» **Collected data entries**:
::::

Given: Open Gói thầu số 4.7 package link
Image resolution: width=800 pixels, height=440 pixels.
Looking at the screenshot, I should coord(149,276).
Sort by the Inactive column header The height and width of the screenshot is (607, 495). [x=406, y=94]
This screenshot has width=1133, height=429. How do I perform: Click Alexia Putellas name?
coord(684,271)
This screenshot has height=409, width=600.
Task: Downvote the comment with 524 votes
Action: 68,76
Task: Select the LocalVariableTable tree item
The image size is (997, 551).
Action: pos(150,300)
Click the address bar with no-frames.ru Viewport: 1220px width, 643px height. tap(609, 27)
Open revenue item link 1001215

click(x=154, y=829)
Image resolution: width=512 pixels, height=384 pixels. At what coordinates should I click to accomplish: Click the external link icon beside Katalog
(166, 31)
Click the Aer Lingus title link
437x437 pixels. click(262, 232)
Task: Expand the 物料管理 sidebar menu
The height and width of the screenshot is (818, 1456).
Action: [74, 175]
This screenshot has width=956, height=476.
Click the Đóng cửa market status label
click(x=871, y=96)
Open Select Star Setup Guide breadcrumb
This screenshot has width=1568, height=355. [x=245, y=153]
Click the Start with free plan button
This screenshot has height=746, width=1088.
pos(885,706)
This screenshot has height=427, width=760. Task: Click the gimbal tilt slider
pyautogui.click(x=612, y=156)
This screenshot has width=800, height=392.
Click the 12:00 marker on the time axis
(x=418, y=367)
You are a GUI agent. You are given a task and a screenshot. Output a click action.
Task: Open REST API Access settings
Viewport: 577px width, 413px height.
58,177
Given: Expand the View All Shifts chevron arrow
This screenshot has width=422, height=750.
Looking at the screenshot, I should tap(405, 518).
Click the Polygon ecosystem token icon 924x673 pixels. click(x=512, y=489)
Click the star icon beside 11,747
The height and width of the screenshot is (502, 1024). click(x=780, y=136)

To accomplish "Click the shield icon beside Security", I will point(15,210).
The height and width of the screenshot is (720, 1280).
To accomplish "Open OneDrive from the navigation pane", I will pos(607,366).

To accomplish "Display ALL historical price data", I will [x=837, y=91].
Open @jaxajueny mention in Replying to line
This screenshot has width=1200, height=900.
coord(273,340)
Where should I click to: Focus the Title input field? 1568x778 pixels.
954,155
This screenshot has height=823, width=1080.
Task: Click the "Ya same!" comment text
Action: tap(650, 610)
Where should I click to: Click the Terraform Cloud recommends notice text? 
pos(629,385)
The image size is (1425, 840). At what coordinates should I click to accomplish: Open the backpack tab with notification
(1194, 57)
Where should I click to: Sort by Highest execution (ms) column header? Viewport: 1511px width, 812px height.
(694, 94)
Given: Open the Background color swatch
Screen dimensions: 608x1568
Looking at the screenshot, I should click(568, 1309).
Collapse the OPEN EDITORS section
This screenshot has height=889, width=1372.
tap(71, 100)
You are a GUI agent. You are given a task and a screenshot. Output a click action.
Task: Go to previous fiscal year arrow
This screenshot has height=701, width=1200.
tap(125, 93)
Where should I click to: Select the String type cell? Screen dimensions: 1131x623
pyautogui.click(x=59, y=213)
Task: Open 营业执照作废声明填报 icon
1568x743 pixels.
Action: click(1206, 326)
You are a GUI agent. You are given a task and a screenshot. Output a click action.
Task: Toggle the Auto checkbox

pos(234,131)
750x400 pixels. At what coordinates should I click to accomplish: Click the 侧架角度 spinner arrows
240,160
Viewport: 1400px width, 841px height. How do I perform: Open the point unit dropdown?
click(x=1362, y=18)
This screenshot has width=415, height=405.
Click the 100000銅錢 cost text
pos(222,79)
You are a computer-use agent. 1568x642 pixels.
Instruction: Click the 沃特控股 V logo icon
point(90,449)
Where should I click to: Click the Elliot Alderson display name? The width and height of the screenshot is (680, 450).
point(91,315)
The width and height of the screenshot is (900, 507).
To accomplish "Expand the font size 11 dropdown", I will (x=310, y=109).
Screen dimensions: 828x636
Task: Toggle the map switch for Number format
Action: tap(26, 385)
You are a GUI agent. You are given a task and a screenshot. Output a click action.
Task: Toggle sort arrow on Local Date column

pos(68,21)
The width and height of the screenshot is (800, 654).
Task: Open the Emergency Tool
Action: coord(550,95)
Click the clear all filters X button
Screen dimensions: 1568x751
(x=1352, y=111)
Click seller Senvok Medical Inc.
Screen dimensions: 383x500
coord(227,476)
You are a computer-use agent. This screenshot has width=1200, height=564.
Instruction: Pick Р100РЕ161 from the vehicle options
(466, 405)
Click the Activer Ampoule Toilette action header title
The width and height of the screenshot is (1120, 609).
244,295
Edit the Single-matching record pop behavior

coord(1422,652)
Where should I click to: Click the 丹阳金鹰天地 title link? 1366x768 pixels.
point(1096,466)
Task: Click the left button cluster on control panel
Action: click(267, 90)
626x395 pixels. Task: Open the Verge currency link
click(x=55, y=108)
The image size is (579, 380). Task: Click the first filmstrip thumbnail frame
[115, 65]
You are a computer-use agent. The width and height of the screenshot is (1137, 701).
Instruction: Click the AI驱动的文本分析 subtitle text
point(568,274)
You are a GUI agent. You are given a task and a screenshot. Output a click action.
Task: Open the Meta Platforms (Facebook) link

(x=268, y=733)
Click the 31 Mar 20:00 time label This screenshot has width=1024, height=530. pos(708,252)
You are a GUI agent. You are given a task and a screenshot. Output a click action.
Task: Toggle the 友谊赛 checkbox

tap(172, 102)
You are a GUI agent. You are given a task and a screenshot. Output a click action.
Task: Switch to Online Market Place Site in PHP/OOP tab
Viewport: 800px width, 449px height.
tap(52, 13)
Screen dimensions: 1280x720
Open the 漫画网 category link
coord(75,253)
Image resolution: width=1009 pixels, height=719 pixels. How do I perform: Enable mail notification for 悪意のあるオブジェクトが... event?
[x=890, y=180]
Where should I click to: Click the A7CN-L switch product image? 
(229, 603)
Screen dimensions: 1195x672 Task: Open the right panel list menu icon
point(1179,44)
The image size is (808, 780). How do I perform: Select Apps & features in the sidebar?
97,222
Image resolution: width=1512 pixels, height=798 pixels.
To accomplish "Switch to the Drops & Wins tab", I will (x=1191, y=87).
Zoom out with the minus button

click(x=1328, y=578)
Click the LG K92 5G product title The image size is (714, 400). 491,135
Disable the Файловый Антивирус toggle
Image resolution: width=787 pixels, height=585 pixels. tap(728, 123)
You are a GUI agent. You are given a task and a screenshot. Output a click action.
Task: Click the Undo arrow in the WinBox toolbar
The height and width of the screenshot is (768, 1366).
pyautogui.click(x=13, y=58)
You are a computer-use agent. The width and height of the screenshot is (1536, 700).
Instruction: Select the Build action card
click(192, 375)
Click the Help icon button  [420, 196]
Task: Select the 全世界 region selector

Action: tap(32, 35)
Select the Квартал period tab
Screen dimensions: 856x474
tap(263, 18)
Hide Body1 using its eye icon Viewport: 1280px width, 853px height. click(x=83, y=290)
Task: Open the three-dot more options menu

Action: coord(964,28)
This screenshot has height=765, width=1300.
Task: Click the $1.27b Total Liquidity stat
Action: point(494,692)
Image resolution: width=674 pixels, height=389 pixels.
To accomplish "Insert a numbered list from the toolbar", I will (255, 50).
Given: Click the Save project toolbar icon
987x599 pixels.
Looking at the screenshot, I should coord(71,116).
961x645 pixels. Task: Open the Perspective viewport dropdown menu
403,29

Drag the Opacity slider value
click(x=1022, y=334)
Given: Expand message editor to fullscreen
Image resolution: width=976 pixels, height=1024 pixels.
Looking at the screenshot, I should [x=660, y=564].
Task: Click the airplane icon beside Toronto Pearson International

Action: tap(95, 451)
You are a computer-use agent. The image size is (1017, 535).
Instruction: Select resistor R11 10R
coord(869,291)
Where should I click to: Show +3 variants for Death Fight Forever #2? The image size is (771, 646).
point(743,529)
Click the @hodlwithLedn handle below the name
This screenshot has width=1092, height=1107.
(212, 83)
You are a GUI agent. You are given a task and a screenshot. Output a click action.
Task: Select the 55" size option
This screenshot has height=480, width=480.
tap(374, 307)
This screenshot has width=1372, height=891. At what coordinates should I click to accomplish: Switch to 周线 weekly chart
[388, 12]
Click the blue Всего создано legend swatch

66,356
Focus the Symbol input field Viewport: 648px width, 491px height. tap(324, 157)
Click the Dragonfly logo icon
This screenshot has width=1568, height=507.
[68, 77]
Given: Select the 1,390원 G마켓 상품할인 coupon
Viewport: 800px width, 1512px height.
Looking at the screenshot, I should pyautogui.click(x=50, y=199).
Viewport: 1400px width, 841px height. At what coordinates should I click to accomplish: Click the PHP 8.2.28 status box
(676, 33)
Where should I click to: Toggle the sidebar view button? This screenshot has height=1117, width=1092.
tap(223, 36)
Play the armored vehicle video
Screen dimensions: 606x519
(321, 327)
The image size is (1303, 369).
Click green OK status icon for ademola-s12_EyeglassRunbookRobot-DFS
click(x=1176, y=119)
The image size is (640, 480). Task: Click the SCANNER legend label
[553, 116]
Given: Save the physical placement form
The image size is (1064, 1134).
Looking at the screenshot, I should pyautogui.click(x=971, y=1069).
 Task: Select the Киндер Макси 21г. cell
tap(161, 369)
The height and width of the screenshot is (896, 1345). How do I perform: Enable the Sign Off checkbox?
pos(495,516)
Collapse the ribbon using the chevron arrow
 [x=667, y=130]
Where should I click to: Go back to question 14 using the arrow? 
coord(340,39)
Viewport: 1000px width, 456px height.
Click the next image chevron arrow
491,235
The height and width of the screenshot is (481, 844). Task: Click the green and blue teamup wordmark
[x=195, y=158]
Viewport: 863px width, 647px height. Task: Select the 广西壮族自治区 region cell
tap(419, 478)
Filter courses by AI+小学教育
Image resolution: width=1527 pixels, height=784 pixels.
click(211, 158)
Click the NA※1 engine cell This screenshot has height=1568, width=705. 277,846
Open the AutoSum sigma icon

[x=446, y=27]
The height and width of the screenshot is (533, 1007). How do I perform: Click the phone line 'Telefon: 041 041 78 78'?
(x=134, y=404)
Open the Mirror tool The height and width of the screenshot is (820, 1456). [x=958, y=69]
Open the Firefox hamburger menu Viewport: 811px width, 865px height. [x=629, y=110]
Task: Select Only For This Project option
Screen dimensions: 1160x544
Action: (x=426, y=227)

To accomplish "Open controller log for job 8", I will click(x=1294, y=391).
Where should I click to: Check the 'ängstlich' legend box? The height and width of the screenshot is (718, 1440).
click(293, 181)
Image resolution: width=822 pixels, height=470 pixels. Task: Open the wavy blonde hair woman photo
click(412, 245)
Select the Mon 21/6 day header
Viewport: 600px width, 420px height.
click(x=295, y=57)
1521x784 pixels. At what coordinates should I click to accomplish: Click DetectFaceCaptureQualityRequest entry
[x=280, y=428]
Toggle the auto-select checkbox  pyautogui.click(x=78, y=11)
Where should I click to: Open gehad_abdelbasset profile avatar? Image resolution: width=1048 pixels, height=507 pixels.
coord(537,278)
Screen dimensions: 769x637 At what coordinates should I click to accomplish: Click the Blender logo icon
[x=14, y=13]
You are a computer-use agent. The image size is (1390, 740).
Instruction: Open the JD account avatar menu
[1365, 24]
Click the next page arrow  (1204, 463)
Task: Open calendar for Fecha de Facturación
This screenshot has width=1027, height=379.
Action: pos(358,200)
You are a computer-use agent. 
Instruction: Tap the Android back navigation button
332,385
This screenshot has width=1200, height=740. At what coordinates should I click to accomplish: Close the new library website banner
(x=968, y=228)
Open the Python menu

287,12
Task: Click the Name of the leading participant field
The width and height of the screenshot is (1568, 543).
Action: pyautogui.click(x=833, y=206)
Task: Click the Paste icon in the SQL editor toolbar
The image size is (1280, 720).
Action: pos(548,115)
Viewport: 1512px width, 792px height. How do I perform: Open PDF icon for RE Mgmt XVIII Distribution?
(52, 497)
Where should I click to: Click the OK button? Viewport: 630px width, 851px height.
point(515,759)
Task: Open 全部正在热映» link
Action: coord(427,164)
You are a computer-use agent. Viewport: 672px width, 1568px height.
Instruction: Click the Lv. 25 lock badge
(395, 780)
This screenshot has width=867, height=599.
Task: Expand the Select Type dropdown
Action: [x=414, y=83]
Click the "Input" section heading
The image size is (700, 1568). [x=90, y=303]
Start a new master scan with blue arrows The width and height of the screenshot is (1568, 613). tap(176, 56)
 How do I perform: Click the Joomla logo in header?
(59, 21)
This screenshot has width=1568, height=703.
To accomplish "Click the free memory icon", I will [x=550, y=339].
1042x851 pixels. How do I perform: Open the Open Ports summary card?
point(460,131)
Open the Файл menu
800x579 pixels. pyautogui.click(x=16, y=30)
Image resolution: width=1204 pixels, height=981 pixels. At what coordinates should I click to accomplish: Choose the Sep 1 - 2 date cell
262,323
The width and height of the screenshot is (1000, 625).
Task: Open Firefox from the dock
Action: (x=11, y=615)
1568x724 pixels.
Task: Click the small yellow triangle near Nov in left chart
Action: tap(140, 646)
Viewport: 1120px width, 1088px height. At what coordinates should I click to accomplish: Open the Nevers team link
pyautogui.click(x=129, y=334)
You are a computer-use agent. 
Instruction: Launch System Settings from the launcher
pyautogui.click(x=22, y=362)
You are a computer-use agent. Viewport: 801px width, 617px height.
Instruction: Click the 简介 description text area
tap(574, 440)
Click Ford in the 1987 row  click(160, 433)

::::

Among the lines above, count those containing "toolbar" and give only that count.

» **Response to this task**: 4